I have developed games and apps for the XBox 360, Windows PC, iPad, Amazon Alexa, and Windows 7 Phone. I'm particularly interesting in procedural generation, pixel art, and emergent gameplay, and I'm looking forward to developing more games with these technologies.
Camera Obscura Indie Royale
March 25th, 2015 @ 17:28
Tags: camera obscura, indie royale, bundles
I'm excited to have Camera Obscura featured in this week's Indie Royale game bundle! Pay what you want for Camera Obscura and 5 other games. No reason not to pick it up now!
Camera Obscura Steam Release
February 10th, 2015 @ 3:05
Tags: camera obscura, steam
It's happening. Three years after its inception, Camera Obscura has made it through Steam Greenlight. We've been hard at work through January getting everything ready for release, and it's coming on February 19th. I'm excited to finally get the game out to players so they can enjoy it!
For more information, visit cameraobscuragame.com.
Magic Mobile Website Compatibility
January 31st, 2015 @ 21:39
Tags: site, html, mobile, random
I recently started working on making these pages more compatible with mobile devices. One piece of advice I found quickly was to include the following meta tag in my HTML header:
<meta name="viewport" content="width=device-width,initial-scale=1">
It took me a bit longer to figure out exactly what this seemingly magic piece of code actually means for a site being rendered in a mobile browser, and to convince myself that yes, this code can magically make your website display much better on small mobile devices - but only if your website's CSS is already set up in a nice, size-independent way.
By default, mobile browsers assume that most of the internet is not designed to display well in a very small format. For that reason, they will render webpages at a large resolution more comparable to a desktop, and force the user to zoom and pan to see the content.
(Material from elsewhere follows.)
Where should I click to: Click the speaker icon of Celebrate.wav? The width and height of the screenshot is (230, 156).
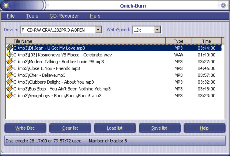tap(10, 55)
What this code is actually doing is informing the browser that, yes, your content is fine to be displayed in a very small window - you are promising that it will resize itself and nothing will bleed off the page. This causes the browser to disable the extra-large render, freeing users from needing to zoom or scroll content sideways. So, if you've set up all your CSS to use percentages instead of fixed positions, it should result in an instant improvement in user experience as users can now simply scroll vertically through your content.
In my case, there was one other change needed to make this site's content mostly mobile-compatible. I often use screenshot images here, and those images are usually wider than a typical phone display, so I need them to scale down if the window is smaller than they are. This was accomplished easily enough by including the following CSS in the HTML header:
Which simply instructs every img element on the page to be no wide than its parent element. Aspect ratio is preserved automatically.
There are plenty of other small UX adjustments that can be made, but now my site renders in a much more convenient format for visitors on phones.
Outpost: New World (Ludum Dare 31)
December 29th, 2014 @ 0:28
Just a few weeks ago, Justin and I participated in the 31st Ludum Dare. The theme: Entire Game On One Screen.
We decided ahead of time that we wanted to make a game that was more action-packed and also more polished than our usual fare. I'm not sure we totally succeeded in overcoming our propensity for making fairly complicated simulation games, but we did manage to make our most polished jam game yet. Play it here!
Outpost: New World
Our past experience with game jams lead us to decide that we wanted to be done with the core game by early afternoon of the second day (sooner than halfway through the jam). We would then use the second half of the jam entirely for polish. While we fell behind on that goal, finished the core game around 6 in the evening of the second day, that still left us the entirety of Sunday for polish. It worked out very well - I was able to put together a very dramatic opening cinematic, a generate a full range of sfxr-generated sound effects, and record some moody cello music (three elements that we usually don't have time for in jams).
While I'm not a huge fan of how the final gameplay turned out, others seem to be enjoying it much more than any of our previous attempts. We'll see what the results show in about 21 hours.
Ludum Dare #30 Results
September 17th, 2014 @ 11:48
Tags: ludum dare, space transport tycoon, game jam
Results for the past weeks' Ludum Dare judging are in! While we knew we had made a game that was ill-suited to the judging style of the Ludum Dare, in which people have to play and judge a lot of games in a short time period, there were definitely some who really enjoyed the complexity and took time to learn the game.
I played some other really cool games while I was judging. Here are a few that I stumbled across:
- Tough Love Machine - A remarkable innovation on the classic sliding-block puzzle.
- This little piggy - It has bacon in it.
- Bidimensional Landscaping - A quick game with a unique new mechanic.
- Fluid Perspectives - A very nice little platformer
- Ferryman - It's a humorous and witty take on the theme.
- Toward Toward Heaven - Shares our plight of being pretty complicated, but I kept coming back for more of it. A unique take on "multiplayer" games.